In the current Shadow Theatre production of Sharr White’s two hander Annapurna at the Varscona Theatre, Johnston is united with Coralie Cairns (who first appeared with Shadow Theatre in 1992, in Johnston’s play Catching The Train). The play might have been written with the two in mind.

Annapurna begins at full throttle. Emma (Cairns) bursts into Ulysses’ (Johnston) filthy trailer high on a Colorado mountain.  Gobsmacked, he can only repeat, “Holy Crap” over and over again. Twenty years earlier she had fled with their five-year old son, Sam, and disappeared.

A one-time poet and university professor, Ulysses has descended into the bottle and pretty well destroyed himself. In fact, hooked to an oxygen tank, he’s dying.  And standing there in that disgusting mess, cooking sausages, his dirty apron inadequately covering his bare butt, he is not happy to see her.

It is obvious Emma is not here for a quick visit. She has brought her suitcases and vigorously sets about cleaning up the trailer. We learn that Sam has found out who his father is, and convinced that dad is some kind of reclusive literary god and is coming to visit. Emma wants to clean things up before he arrives. The grizzled derelict just wants to hold his wounds and grievances intact and be left alone to die in peace. Emma is an unwanted but unstoppable life-force. And she is there to clean up more than just Ulysses’ littered trailer.

As the clutter disappears into Emma’s garbage bags so the story of their lives together is unraveled. White’s dialogue is pointed and sparse. He says a lot in a few words of clean, crisp dialogue.
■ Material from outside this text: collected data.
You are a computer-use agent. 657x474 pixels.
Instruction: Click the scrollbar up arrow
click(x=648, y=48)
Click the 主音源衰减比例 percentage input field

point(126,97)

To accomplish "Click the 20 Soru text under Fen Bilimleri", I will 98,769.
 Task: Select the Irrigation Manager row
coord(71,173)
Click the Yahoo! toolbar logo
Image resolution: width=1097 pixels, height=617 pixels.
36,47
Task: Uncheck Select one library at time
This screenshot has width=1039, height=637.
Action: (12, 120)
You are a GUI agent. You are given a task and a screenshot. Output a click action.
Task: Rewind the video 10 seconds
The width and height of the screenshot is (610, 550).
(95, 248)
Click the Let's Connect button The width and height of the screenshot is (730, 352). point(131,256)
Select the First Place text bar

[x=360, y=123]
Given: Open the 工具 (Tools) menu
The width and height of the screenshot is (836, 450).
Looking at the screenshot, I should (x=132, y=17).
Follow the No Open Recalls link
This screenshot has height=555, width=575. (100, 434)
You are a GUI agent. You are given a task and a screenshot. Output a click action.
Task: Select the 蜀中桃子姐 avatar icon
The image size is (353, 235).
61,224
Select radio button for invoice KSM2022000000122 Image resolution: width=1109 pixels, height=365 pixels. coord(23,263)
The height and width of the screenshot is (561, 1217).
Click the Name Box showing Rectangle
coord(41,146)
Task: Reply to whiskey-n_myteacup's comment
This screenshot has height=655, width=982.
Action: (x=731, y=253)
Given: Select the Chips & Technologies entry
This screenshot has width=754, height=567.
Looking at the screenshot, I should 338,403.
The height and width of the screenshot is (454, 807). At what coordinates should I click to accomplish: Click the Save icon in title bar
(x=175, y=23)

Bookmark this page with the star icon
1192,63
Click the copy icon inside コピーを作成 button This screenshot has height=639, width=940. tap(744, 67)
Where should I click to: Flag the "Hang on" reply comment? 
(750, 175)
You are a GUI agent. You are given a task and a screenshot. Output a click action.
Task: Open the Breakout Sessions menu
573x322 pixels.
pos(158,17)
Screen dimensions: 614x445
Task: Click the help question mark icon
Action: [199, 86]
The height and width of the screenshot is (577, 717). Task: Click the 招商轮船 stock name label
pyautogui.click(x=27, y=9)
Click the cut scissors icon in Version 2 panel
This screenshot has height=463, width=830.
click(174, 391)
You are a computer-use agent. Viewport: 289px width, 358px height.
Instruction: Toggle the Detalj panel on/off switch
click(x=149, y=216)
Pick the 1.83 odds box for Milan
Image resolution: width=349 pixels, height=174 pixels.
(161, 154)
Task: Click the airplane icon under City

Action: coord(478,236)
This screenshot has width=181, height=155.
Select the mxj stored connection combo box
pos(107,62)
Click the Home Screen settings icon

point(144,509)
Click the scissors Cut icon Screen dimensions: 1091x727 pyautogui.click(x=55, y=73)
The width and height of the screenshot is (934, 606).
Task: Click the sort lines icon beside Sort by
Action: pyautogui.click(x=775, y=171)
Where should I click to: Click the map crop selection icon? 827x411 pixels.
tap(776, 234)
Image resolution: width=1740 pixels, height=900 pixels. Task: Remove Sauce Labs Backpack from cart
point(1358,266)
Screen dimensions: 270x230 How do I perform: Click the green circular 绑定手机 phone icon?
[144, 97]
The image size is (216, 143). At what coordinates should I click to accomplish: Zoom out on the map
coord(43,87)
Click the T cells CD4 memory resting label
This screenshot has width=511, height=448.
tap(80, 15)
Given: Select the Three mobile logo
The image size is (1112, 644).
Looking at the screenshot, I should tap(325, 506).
The first moments of the play are based around Emma’s blunt intrusion and played for laughs in a series of blackouts. Slowly their two lives are grudgingly pried open for minute examination as the tangles, losses and disappointments are revealed – leading to the raw and monstrous event that has clouded their existence ever since.

In other, less sensitive hands this play could be viewed as the tale of two self-destructive losers who have returned to a marital battle unfinished 20 years before. But that is not the case here. Cairns and Johnston are both accessible performers and some very complex emotions are played out on stage with impressive simplicity. The two make you feel that, somehow, under all those hurting words there is still a hint of affection – the same passions that drew them together in the first place.

Despite his character’s crustiness, Johnston allows us to see the one-time promising rebel poet behind this damaged, dying man. Even at his cantankerous worst there is still the hint of the sensitive man he once was. Cairns maintains a touching vulnerability, always imparting that the final emotional stakes are higher then her words suggest. She’s a lost soul in full flight from her own troubled life. The two are re-fighting the battle they thought was forever behind them. But still in the ashes that are left, something flickers.

The final moments and the revelation of what broke them apart all those years before are searing.

Hudson’s direction is obvious in the subtle interplay of his two actors as he skilfully maneuvers them through shifting emotions. Dave Clark’s sound design is supportive without being intrusive and Daniel vanHeyst’s set is magnificently grungy while his lighting on a distant mountain tracks the passing hours.